━━━━━ SELECTED TEXT

First the Gyno and after being put on hold for several minutes I got the receptionist who could tell me that my results were in but she couldn't tell me anything until the doctor looked at them.  I suggested that I would need to be seen either way and could I not just make an appointment?  She said no we needed to wait until I had my results.  Then I got a call from the nurse to tell me that the doctor had not yet read my results and they would call me soon?????  OK…


I then called the lapband doctor.  He has retired-like completely…gone.  He was also much older than I thought because they told me how old he was over the phone!!  The nurse practicioner that I saw a few times is still there thank goodness and I am scheduled to see her.  I will miss my doctor :(.  Now here is the makes no sense part.  I called was put through to a nurse.  Told her that I needed to have an upper GI scheduled , that I had frequent shoulder pain and that I was dealing with gyno issues that were making it all more difficult.  I asked if we could just schedule it all together and she said-no you need to come in and schedule with the nurse practicioner first and then perhaps to for the upper GI..then…said she would call me back to make the appointment!!!  WTF???  Does no one keep a schedule in front of them anymore???

━━━━━━━━━━

» REQUIRED TASKS:
1. In the post about scheduling doctor appointments, what has happened to the lapband doctor?
2. Translate this sentence from the post about scheduling doctor appointments into Spanish: "I then called the lapband doctor."
3. Carry on the post about scheduling doctor appointments from its last sentence.
The entries are not needed for any of the tasks.

━━━━━ DATA TO EXAMINE

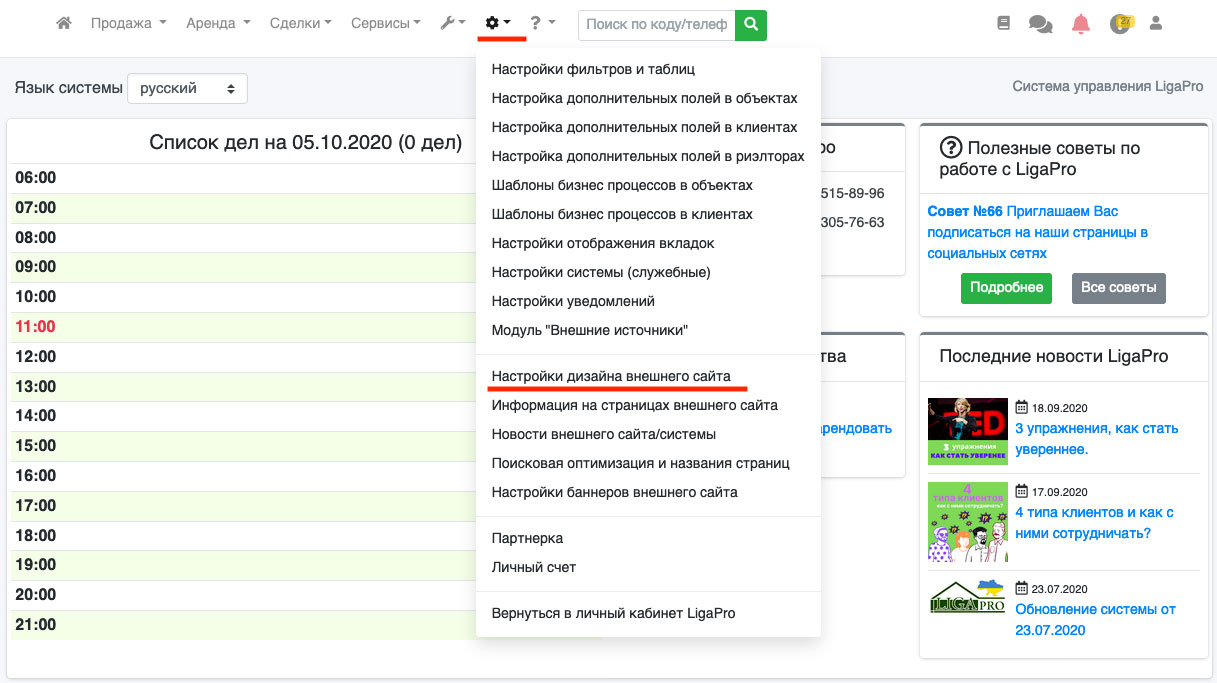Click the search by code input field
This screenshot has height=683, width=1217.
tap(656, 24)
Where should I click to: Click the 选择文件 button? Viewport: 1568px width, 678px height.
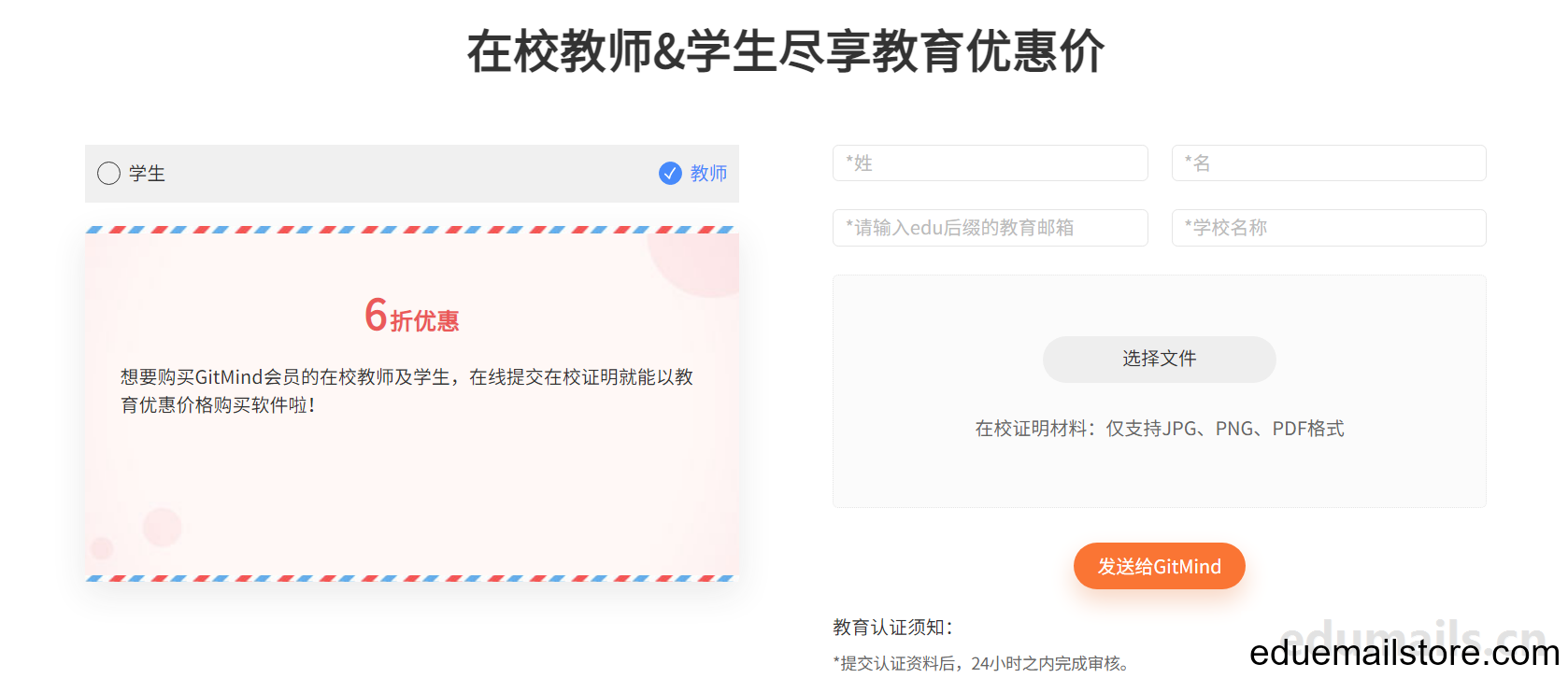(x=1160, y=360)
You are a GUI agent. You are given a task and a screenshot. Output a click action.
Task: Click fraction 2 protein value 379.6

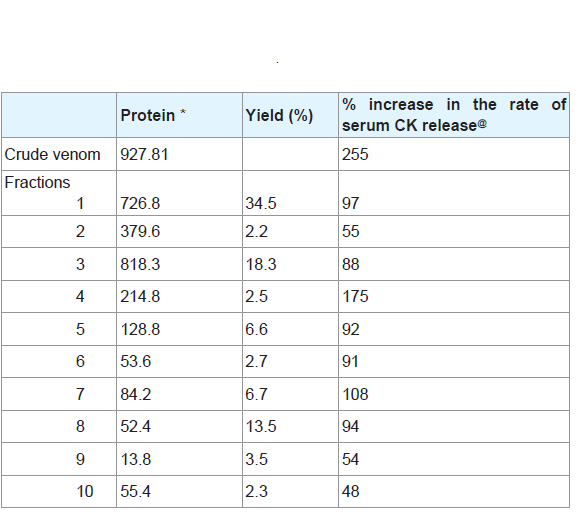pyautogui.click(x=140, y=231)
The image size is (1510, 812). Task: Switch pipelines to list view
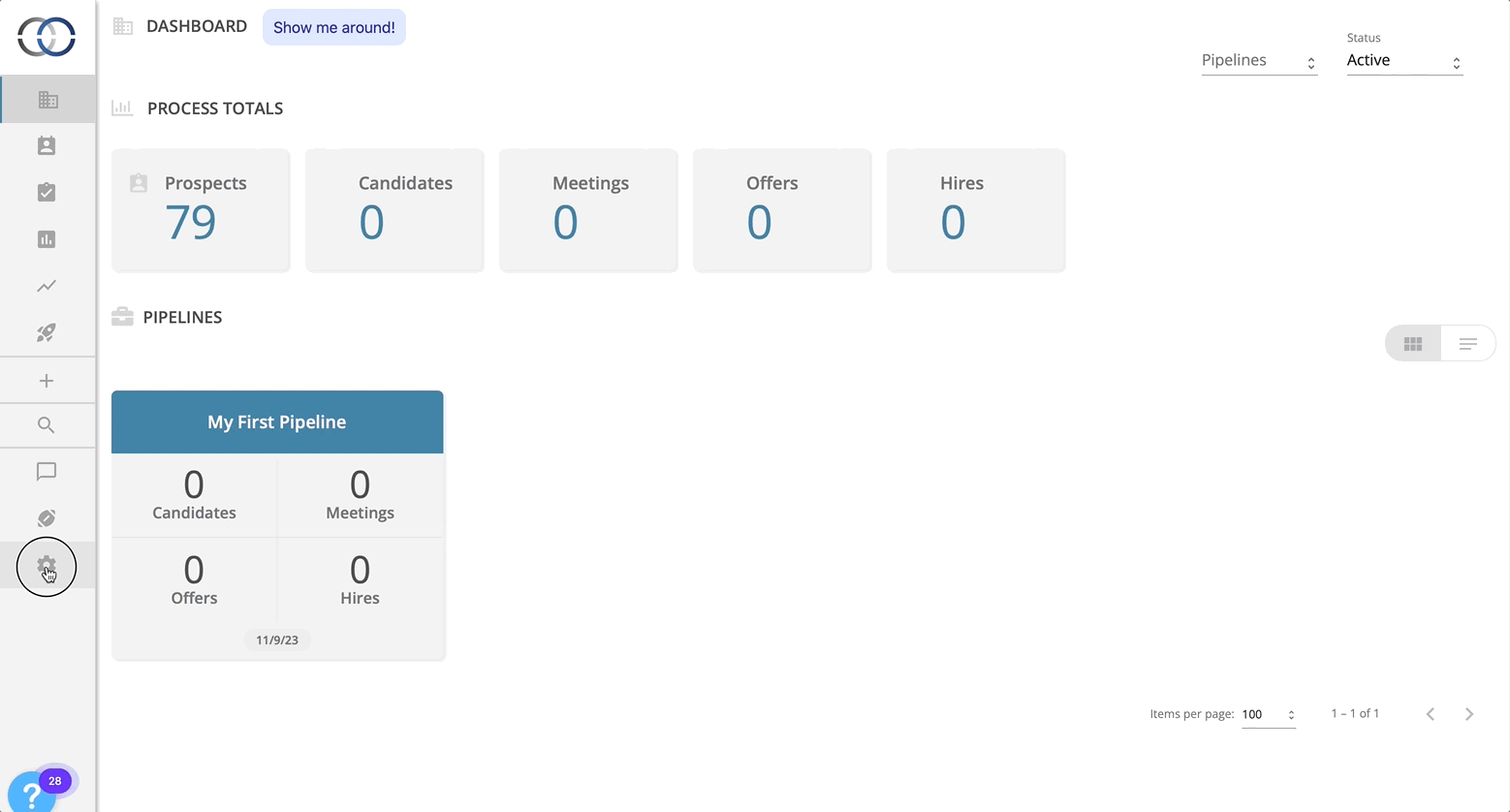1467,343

━━━━━━━━━━

» RESPONSES TO THE TASKS:
1. He has retired completely.

2. Luego llamé al médico de la banda gástrica.

3.
How much work time is wasted on phone tag and call backs?


Monday, July 7, 2014

New News-

Hello hello-

There is news on the band front.

I have been ill.  The menopause junk that I was dealing with 6 years ago is all back and being a pain in my backside.  After treating the excessive bleeding, getting through hot flashes and going into what I thought was a year of menopause  I have been told I was apparently not experiencing it.

Last Fall my normal cycle returned right about the time my 12 year old went into puberty.  Over the last year-ish stuff has returned to my pre-menopause normality until April when the excessive bleeding returned.  I called and my G.P. She called in a new prescription for birth control (the hormones helped last time).  This worked for a couple of months and then whammo it all came back.  now after at least a few months of this on again off again bleeding my iron is way low and I am sooo tired all of the time.  I have gone into a specialist who wants to redo most of the tests they did 6 years ago (including a biopsy--eek).  Wish me luck for tomorrow-Last time this was the most painful test I have ever experienced and I have had some doozies.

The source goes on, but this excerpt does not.